For decades, activists, educators, and reformers have argued that the United States invests far too much in cages and not enough in classrooms. The slogan “Education Not Incarceration” has its roots in civil rights and prison abolition movements, and it continues to resonate as the U.S. struggles with the dual crises of mass incarceration and student debt.

A Tale of Two Investments

From the mid-20th century through the 1970s, states expanded public colleges alongside the GI Bill, and tuition at flagship universities was often negligible. But by the 1980s, under austerity politics and “tough on crime” policies, that trajectory shifted.

State budgets began to favor prisons over universities. Between 1980 and 2013, state spending on corrections ballooned by 89 percent, while higher education spending inched up just 5 percent. In several states—California being the most notable—new prison construction far outpaced new campus building.

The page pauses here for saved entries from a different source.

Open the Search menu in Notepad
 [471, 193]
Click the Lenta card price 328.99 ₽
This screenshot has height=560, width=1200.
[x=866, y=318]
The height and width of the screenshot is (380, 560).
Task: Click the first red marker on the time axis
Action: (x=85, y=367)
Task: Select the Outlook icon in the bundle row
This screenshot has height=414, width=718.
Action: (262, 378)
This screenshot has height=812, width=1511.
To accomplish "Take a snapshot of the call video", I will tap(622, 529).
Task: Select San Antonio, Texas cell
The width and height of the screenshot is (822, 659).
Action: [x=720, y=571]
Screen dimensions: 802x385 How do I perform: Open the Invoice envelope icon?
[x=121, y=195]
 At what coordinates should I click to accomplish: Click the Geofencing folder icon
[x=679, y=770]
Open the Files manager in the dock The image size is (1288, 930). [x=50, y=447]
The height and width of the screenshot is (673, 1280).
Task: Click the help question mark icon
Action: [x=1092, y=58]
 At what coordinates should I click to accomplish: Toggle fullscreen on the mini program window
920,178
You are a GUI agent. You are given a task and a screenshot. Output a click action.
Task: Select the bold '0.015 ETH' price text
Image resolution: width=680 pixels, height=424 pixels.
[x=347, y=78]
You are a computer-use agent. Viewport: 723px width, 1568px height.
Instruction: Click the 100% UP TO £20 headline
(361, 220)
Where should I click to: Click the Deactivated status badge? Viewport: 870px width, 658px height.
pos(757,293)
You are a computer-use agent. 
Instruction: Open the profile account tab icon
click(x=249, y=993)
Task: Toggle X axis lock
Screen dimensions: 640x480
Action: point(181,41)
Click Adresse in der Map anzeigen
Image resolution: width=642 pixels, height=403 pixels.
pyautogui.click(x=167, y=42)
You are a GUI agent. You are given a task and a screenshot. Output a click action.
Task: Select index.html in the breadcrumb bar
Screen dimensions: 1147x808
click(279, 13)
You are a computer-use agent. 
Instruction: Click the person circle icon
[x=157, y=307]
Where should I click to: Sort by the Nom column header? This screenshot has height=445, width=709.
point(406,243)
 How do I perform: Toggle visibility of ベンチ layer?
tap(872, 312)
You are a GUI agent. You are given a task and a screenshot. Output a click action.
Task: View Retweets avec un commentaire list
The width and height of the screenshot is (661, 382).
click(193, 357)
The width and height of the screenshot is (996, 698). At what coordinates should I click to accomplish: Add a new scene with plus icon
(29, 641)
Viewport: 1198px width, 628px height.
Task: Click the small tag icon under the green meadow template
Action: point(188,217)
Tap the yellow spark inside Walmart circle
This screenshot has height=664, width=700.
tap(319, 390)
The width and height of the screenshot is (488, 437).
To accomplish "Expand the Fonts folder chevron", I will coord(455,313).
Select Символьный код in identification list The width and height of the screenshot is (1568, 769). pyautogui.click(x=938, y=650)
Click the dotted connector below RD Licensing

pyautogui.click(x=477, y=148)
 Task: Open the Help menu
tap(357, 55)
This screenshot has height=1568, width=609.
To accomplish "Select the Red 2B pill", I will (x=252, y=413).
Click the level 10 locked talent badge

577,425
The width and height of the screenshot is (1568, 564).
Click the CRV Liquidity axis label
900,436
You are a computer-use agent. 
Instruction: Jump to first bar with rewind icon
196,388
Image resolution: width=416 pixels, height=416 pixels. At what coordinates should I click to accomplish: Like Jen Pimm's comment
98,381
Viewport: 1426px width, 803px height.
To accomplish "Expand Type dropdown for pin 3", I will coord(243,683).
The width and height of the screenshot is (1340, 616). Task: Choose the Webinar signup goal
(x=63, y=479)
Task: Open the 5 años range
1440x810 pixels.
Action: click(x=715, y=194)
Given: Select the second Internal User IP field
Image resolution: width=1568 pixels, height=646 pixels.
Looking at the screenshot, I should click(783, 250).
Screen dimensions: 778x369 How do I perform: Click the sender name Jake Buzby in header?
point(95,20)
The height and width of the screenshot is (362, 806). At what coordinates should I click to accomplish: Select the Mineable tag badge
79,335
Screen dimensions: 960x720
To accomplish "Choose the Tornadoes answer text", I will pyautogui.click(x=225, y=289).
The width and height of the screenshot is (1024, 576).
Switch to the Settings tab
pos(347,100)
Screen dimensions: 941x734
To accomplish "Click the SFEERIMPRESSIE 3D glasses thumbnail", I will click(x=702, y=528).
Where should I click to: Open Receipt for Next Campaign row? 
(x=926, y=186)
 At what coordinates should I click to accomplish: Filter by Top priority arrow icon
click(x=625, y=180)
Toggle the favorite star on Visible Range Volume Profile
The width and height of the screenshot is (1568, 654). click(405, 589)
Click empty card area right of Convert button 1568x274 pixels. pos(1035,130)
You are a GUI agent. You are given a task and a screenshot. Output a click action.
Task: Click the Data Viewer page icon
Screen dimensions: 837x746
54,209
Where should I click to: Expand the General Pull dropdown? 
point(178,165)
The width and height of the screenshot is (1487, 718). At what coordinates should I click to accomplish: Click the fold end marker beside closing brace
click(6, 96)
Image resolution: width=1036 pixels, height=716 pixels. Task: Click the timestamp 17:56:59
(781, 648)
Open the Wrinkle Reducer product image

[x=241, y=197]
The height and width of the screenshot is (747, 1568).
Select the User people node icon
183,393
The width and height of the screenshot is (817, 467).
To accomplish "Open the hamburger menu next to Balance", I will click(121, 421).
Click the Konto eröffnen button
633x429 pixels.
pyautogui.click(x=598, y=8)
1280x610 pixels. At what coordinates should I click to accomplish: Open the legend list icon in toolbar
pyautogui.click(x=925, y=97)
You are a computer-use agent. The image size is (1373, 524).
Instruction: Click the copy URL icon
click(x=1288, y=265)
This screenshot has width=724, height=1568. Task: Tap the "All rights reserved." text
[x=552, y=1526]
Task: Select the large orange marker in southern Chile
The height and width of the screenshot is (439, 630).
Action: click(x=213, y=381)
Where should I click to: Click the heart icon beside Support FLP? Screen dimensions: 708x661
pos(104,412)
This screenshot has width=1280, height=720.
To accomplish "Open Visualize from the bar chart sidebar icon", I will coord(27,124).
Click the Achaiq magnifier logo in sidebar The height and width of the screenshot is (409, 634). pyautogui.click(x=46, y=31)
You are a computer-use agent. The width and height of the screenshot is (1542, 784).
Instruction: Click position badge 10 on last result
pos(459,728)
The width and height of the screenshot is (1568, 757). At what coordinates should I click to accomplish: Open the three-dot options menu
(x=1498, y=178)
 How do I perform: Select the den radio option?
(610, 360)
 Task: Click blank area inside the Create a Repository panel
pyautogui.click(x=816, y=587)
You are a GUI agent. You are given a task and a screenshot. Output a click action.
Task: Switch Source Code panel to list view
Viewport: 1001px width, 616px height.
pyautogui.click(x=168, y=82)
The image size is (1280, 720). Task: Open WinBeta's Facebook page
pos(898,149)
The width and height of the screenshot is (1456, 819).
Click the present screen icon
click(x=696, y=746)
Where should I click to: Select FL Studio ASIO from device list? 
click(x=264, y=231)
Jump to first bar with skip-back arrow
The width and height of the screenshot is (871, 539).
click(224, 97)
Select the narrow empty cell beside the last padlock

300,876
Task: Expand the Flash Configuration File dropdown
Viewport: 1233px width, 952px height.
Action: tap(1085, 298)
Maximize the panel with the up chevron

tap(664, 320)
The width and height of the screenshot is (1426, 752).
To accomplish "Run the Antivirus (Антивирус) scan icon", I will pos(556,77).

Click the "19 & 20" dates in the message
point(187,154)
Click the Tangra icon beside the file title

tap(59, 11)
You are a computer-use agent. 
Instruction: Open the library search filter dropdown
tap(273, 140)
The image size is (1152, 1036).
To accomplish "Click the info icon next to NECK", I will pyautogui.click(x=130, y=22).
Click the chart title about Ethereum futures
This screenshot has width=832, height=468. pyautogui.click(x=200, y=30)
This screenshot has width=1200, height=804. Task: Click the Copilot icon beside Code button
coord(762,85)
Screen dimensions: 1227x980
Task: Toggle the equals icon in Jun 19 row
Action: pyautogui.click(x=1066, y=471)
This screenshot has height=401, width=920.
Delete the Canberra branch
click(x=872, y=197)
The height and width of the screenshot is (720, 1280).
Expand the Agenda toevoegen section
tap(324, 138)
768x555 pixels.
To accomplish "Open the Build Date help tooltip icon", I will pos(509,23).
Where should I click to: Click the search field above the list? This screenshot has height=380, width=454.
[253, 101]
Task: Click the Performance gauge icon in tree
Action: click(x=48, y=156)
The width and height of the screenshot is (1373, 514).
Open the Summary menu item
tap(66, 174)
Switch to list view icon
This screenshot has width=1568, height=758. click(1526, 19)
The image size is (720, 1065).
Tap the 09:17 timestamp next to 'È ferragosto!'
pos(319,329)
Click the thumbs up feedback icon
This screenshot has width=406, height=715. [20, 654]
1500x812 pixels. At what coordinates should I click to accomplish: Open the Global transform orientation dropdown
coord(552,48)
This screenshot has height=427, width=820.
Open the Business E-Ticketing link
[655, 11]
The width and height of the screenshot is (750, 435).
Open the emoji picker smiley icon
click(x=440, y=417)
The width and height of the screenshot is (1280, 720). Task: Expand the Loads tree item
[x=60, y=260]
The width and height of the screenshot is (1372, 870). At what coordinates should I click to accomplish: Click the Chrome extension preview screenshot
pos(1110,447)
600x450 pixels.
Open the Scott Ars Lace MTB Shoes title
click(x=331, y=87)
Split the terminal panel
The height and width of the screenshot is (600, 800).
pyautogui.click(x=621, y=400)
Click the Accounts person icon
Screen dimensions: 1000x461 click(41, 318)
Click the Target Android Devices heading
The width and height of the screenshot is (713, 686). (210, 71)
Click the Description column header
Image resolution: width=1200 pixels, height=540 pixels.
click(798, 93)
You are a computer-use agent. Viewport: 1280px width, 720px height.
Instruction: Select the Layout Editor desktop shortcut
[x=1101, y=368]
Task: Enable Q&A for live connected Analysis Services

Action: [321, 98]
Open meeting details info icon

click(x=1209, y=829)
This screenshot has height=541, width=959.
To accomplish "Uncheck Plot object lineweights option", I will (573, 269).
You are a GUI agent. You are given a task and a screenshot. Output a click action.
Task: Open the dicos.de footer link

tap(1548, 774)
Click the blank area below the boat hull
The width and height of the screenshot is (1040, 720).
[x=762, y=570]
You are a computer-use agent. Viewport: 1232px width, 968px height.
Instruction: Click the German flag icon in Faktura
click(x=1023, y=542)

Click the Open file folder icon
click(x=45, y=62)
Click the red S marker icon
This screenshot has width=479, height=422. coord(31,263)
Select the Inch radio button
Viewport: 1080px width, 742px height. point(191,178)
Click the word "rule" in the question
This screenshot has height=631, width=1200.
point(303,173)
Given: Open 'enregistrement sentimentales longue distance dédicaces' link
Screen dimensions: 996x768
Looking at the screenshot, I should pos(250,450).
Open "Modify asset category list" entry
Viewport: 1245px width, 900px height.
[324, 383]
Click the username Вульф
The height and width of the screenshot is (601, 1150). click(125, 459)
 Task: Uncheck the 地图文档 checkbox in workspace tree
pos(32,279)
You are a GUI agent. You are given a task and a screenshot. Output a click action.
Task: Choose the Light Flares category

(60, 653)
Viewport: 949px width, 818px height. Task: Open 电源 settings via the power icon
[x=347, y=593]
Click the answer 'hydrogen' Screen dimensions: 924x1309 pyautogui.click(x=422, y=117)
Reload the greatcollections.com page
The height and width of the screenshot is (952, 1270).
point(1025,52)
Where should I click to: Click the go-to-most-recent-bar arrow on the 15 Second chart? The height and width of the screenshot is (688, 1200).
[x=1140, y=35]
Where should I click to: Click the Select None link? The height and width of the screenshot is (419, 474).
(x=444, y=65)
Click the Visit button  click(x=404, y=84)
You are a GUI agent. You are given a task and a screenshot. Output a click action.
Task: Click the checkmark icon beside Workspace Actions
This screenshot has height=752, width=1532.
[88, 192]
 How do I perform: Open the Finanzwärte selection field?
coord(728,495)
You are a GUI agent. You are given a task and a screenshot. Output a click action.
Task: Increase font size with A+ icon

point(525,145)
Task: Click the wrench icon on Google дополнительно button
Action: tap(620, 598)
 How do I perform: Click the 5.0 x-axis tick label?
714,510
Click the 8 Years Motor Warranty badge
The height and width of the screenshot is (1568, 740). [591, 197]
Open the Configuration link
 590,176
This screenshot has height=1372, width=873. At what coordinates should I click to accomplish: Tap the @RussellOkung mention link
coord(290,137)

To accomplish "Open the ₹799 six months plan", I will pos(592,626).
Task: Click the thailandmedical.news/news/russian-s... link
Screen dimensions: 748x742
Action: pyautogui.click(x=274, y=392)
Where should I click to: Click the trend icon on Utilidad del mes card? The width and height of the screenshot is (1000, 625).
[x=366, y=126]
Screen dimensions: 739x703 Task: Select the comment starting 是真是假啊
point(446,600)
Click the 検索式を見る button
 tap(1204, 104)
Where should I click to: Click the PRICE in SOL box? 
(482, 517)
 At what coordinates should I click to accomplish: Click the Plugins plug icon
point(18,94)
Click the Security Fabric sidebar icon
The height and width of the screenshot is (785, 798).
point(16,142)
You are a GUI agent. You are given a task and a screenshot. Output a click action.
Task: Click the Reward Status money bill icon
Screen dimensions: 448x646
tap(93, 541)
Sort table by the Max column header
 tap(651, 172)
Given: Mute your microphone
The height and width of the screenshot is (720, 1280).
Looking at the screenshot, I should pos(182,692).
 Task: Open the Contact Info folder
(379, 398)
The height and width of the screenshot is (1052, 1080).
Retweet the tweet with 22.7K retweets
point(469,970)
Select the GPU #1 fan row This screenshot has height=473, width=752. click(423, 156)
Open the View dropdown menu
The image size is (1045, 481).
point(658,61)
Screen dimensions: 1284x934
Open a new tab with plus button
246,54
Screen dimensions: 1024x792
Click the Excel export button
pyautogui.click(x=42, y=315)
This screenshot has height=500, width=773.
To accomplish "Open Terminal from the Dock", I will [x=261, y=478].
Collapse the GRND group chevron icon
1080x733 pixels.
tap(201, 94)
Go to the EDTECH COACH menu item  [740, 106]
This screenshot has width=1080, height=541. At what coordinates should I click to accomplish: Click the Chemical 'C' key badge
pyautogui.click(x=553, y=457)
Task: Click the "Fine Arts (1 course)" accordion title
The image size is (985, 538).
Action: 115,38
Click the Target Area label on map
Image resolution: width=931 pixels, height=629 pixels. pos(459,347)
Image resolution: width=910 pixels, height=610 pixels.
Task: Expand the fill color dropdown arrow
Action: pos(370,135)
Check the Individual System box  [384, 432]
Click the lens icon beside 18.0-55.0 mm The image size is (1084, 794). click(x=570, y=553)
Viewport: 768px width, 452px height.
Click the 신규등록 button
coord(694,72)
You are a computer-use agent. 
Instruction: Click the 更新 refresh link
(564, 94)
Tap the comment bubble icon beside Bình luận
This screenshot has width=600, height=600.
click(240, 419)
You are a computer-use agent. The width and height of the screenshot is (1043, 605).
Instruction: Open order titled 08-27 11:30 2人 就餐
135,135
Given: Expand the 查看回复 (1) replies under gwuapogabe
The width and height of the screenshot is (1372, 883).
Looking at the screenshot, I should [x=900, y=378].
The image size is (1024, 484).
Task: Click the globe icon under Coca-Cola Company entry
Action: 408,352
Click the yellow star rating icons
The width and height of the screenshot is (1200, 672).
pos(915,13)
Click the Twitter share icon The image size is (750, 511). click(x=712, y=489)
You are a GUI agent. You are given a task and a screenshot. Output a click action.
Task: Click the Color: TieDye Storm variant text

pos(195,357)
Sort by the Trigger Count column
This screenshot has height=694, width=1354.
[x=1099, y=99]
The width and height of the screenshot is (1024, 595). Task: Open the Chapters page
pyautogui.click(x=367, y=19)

This was not accidental. The War on Drugs, mandatory minimum sentencing, and “three strikes” laws filled prisons, while tuition hikes and declining aid shifted the cost of higher education onto families. Mass incarceration and the privatization of higher ed became two parallel pillars of neoliberal America.

The School-to-Prison Pipeline

The connection begins early. Underfunded K–12 schools, especially in Black and Latino neighborhoods, often act as feeders to juvenile justice and adult prison systems. Harsh disciplinary policies, zero-tolerance rules, and the presence of police in schools contribute to what is known as the school-to-prison pipeline.

Students pushed out of schools rarely end up in selective universities. Instead, they face a narrow track: low-wage work, unemployment, incarceration—or enrollment in predatory for-profit colleges, where they are saddled with debt and worthless credentials.

Education Behind Bars

The fight for “Education Not Incarceration” has also taken place inside prisons. In the 1960s and 1970s, incarcerated people at Attica, San Quentin, and other facilities demanded access to higher education as part of broader calls for human dignity. College-in-prison programs once flourished, supported by federal Pell Grants.

That changed in 1994, when Congress banned incarcerated students from receiving Pell funding. Prison higher education programs collapsed overnight. For nearly 30 years, most incarcerated people were locked out of college classrooms, even as study after study showed that education reduces recidivism.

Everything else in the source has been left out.